──────── Records supplied

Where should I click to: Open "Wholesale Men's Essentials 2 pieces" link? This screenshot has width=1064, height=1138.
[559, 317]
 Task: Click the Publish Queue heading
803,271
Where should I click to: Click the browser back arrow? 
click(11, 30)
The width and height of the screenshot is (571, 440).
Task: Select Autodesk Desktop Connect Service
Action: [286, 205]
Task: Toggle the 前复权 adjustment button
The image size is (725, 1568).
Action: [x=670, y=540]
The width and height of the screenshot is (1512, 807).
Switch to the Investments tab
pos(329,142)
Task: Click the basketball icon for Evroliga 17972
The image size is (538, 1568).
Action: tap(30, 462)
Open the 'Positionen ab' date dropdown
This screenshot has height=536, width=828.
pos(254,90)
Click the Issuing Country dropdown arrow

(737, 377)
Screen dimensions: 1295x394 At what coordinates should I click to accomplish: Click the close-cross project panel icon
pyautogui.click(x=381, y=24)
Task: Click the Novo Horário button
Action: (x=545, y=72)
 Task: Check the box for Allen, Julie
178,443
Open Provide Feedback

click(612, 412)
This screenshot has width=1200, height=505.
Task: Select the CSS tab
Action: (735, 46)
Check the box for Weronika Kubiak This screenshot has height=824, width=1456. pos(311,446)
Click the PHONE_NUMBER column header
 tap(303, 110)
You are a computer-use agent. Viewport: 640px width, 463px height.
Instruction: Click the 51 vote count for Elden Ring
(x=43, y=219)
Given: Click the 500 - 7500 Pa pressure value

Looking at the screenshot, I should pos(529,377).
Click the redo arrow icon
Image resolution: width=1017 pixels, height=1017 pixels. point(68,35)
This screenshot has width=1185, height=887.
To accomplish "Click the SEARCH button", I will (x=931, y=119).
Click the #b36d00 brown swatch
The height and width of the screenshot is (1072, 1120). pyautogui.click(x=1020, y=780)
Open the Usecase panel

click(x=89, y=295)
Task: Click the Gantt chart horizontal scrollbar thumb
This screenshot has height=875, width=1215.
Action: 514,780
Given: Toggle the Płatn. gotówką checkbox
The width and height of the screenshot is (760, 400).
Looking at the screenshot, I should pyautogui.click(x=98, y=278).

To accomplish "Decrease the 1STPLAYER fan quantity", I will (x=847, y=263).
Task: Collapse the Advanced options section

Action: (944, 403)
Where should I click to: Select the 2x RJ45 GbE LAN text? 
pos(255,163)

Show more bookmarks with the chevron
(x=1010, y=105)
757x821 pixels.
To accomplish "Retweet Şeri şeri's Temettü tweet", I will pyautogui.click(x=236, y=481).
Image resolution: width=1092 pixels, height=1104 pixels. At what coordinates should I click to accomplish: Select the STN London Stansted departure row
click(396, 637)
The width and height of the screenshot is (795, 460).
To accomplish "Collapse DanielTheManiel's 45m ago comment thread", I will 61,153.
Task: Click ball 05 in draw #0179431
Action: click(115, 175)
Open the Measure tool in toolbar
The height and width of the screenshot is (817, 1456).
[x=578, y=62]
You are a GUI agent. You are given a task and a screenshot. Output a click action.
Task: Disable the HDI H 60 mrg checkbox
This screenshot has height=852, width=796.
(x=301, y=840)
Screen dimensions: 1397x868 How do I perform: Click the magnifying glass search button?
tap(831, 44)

────────────────

Tally the lines of the listing above that contain the word "Toggle" and state the result as a bare number.

2